**TEXTE FOURNI**
···

Près de 5 millions de Kurdes et d’habitants du Bashur étaient appelés ce 25 septembre à se prononcer pour ou contre l’indépendance du Kurdistan-Sud du reste de l’Irak. Les résultats sont connus d’avance, un référendum informel avait déjà donné près de 99% de voix au « Oui » il y a quelques années et les premiers résultats vont également dans le sens d’une victoire massive du « Oui ». Les bureaux de vote ont fermés aux alentours de 18h (heure belge). Au Kurdistan irakien même des célébrations ont lieu dans les deux grandes villes: Hewler (Erbil) et Soulemanyé, respectivement fiefs du Parti Démocrate du Kurdistan (droite, clan Barzani) et de l’Union Patriotique du Kurdistan (gauche, clan Talabani). Dans la ville plus au sud de Kirkouk, beaucoup plus ethniquement mixte que Hewler et Soulemanyé, les célébrations ont d’avance été interdites par les autorités kurdes les « convois » de voiture ornées de drapeaux kurdes qui défilent habituellement lors des célébrations et les tirs d’armes à feu en l’air sont « déconseillés ». Le pouvoir kurde irakien prévoyant d’avance des affrontements avec les factions turkmènes et arabes. Au front de Tuz Khurmatu (au sud de Kirkouk), un membre des Hashid al-Shaabi (Forces de Mobilisation Populaires, habituellement appelées dans les médias « Milices chiites ») a ouvert le feu sur un groupe de peshmergas (armée kurde irakienne) qui venaient d’aller voter à Kirkouk, tuant l’un d’entre eux. La chaîne de télévision NRT (proche du PUK, à gauche du PDK donc) a reçu une interdiction d’émettre pour la journée: même si le PUK a appelé à voter « Oui » au référendum, les positions sont plus nuancées sur l’avenir du Kurdistan.

Les trois voisins du Kurdistan irakien: l’Irak, l’Iran et la Turquie sont tous trois très opposés à la tenue du référendum et ont tenté jusqu’à la dernière minute de le faire annuler. Des avions de guerre iraniens ont d’ailleurs survolé la région kurde ces derniers jours, allant jusqu’à ouvrir le feu aux alentours d’Hewler. Côté turc, Erdogan a fait des déclarations très menaçantes vis à vis du Kurdistan irakien, habituellement allié diplomatique. Des chars d’assaut turcs ont été postés à la frontière et la chaîne de télévision Rudaw (la télé du PDK cette fois) a été retirée de l’offre de télévision satellite turque. Les opérations militaires turques avaient déjà été multipliées ces derniers jours en démonstration de force. Côté irakien, on craint des affrontements sporadiques avec des forces de guerre irakiennes ou alliées de l’Irak (comme Hashid al-Shaabi).

···

**CONSIGNES**
A: D'après le texte sur le référendum au Kurdistan irakien, quelle chaîne de télévision a été retirée de l'offre satellite turque ?
B: Poursuivez le texte sur le référendum au Kurdistan irakien en reprenant juste après sa dernière phrase.
Les enregistrements forment un ensemble à part, indépendant du texte fourni.

**ENREGISTREMENTS**
···

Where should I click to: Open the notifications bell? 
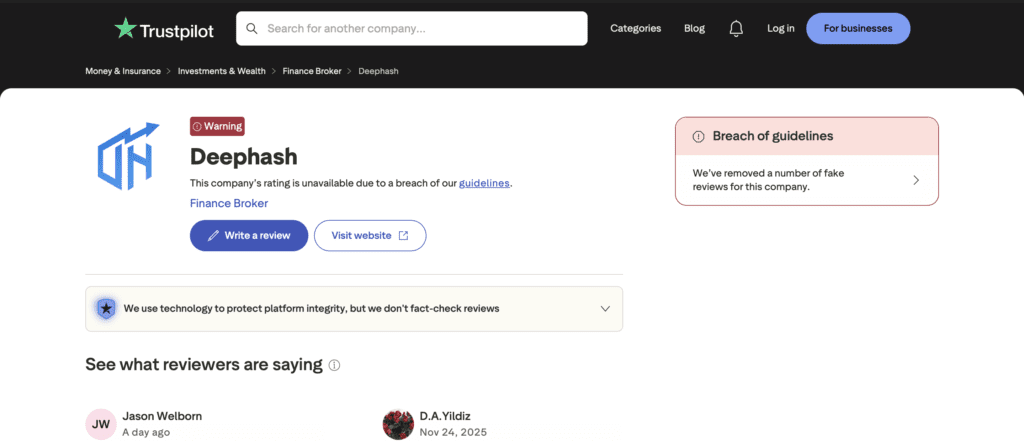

···

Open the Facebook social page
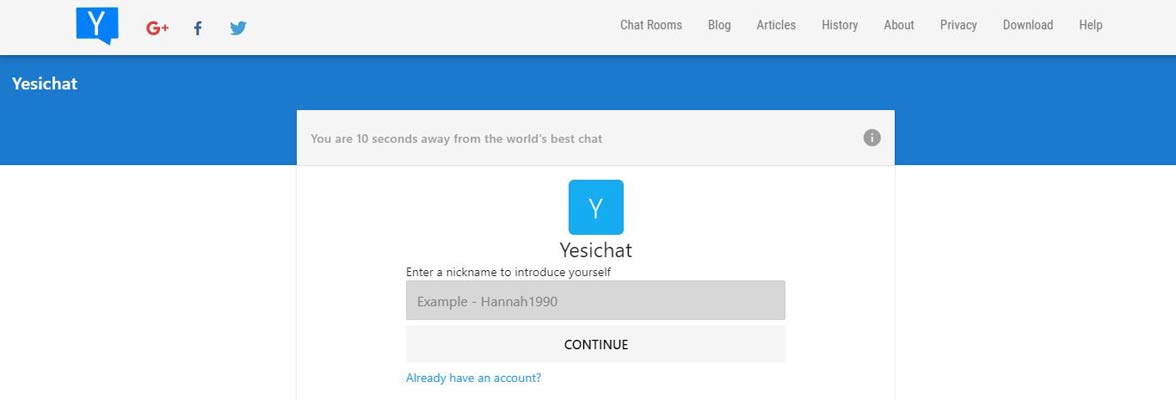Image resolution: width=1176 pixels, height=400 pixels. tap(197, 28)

···

**EXERCICES CORRIGÉS**
A: La chaîne Rudaw, la télévision du PDK.

B:
Dans les quatre parties du Kurdistan, des milliers de Kurdes sont descendus dans la rue pour célébrer d’avance les résultats de ce référendum au risque d’être lourdement réprimées dans le cas du Rojhilat (Kurdistan oriental, Iran) et du Bakûr (Kurdistan nord, Turquie). Comme cela a déjà été annoncé: les résultats du référendum ne déclencheront pas systématiquement une déclaration d’indépendance de la part du Kurdistan-Sud mais ils doivent servir de poids pour peser dans la balance de futures négociations avec l’Irak de Baghdad. Le Kurdistan-Sud était d’ailleurs totalement isolé diplomatiquement puisqu’aucun pays ne veut à priori reconnaître le nouvel état kurde, à l’exception notable d’Israel.

Un bulletin de vote

Alors que la ville de Raqqa n’est pas encore entièrement libérée (80% de la ville contrôlée par les Forces Démocratiques Syriennes), tous les enjeux de la Guerre de Syrie se sont désormais déplacés vers le l’est du pays, à Deir-Ezzor. Depuis le début de la guerre, cette ville a su résister à l’invasion de l’Etat Islamique au beau milieu de la zone d’influence du ‘Califat’. C’est l’Armée Syrienne Arabe (celle du régime donc) qui a mené cette résistance depuis le début de la guerre. La bataille de Raqqa avait déjà été l’enjeu d’une course entre les forces du régime et les Forces Démocratiques Syriennes (QSD), les premières ont ainsi libéré de Daesh le sud et une partie de l’est de la zone environnant la ville alors que les secondes ont pris la ville en elle-même. Le gros des troupes de Daesh avait déjà pris la fuite vers la région de Deir-Ezzor. Ainsi les enjeux autour de Deir-Ezzor sont multiples: le désenclavement de la ville pour le régime syrien, l’extension de la Fédération du Nord de la Syrie (nom administratif des zones libérées par les QSD) à toute la zone à l’est de l’Euphrate et jusqu’à la frontière irakienne (ce qui offrirait aux QSD une frontière avec l’Irak de Baghdad) et pour les deux forces: l’affaiblissement de Daesh en Syrie. La situation est tendue entre les forces du régime et les QSD, un bombardement russe (allié du régime) a touché le 16 septembre une position des QSD faisant plusieurs blessés.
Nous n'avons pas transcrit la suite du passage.